Mittlerweile ist Vitiligo eine
anerkannte Hautkrankheit. Sie kann zur Einschränkung der Lebensqualität führen
und für jeden Betroffenen zu einer Belastung im sozialen Umfeld werden. „Heilung
gibt es auch im Jahr 2010 nicht, aber Behandlungsmöglichkeiten, die den
Krankheitsverlauf günstig beeinflussen können. Wir sind auf einem guten Weg,
aber noch lange nicht am Ziel und an den Ursachen der Erkrankung wird mit
modernen Methoden geforscht.“
Zur Information gehörte es aber auch an diesem Tag Tipps zu bekommen, wie man
eine Selbsthilfegruppe gründen kann: Hilfe zur Selbsthilfe! Sein Dank ging an
alle, die zum Gelingen dieses Tages beigetragen haben, den vielen Helfern der
Selbsthilfegruppe Erlangen und den Ehrenamtlichen des Deutschen Vitiligo-Bundes,
die seit einem Jahr hinter den Kulissen an der Organisation dieser
Veranstaltung mitgewirkt haben.
Ein vielfältiges Programm bot sich den Besuchern
An Messeständen konnten sich die Besucher über UV-Bestrahlungsgeräte, Klimatherapien am Toten Meer, Camouflage-Techniken, über Deutschlands größte akut-stationäre Hautklinik und die Arbeit der DAK-Krankenkasse informieren.

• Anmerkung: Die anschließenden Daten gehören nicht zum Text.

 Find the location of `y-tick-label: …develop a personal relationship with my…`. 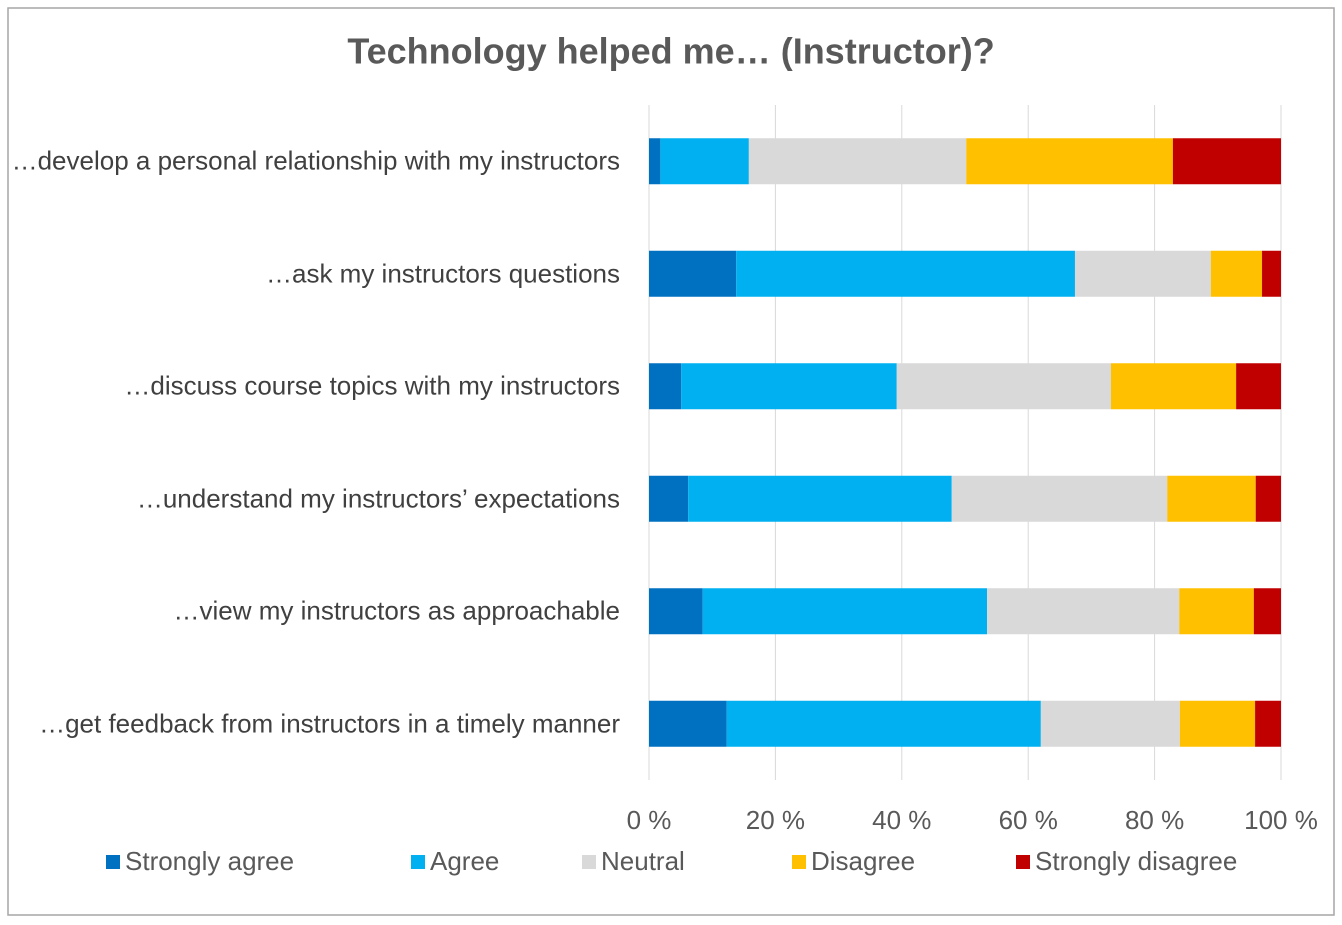

y-tick-label: …develop a personal relationship with my… is located at coordinates (316, 160).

Die Fachvorträgen stießen auf großes Interesse und Prof. Richard Spitz aus den USA, der von seiner aktuellen Studie „VitGene“ berichtete, gab den Besuchern die Möglichkeit durch die Abgabe einer Speichelprobe an der Studie teilzunehmen.
Spezialisierte Dermatologen
stellten Behandlungsmöglichkeiten vor. Eingeladen waren Dr.med. Anke Hartmann
(Hautklinik Erlangen), Dr.med. Raphael Shimshoni (Schloss
Friedensburg/Leutenberg), Dr. (Univ. Istanbul) Raul Yaguboglu (Hohenstadt),
Dr.med. Dieter Schüle (Stuttgart), Prof. Dr.med. Karin U. Schallreuter (Greifswald).
In einer sehr informativen Podiumsdiskussion unter Leitung des Schirmherrn
Prof. Dr. Michael Sticherling, konnten Fragen aus dem Publikum gestellt werden,
die die Referenten ausgiebig diskutierten.
Sicherlich hat diese Veranstaltung ihr Ziel erreicht und vielen Betroffenen die Möglichkeit gegeben sich ausführlich über die unterschiedlichsten Behandlungsmethoden zu informieren.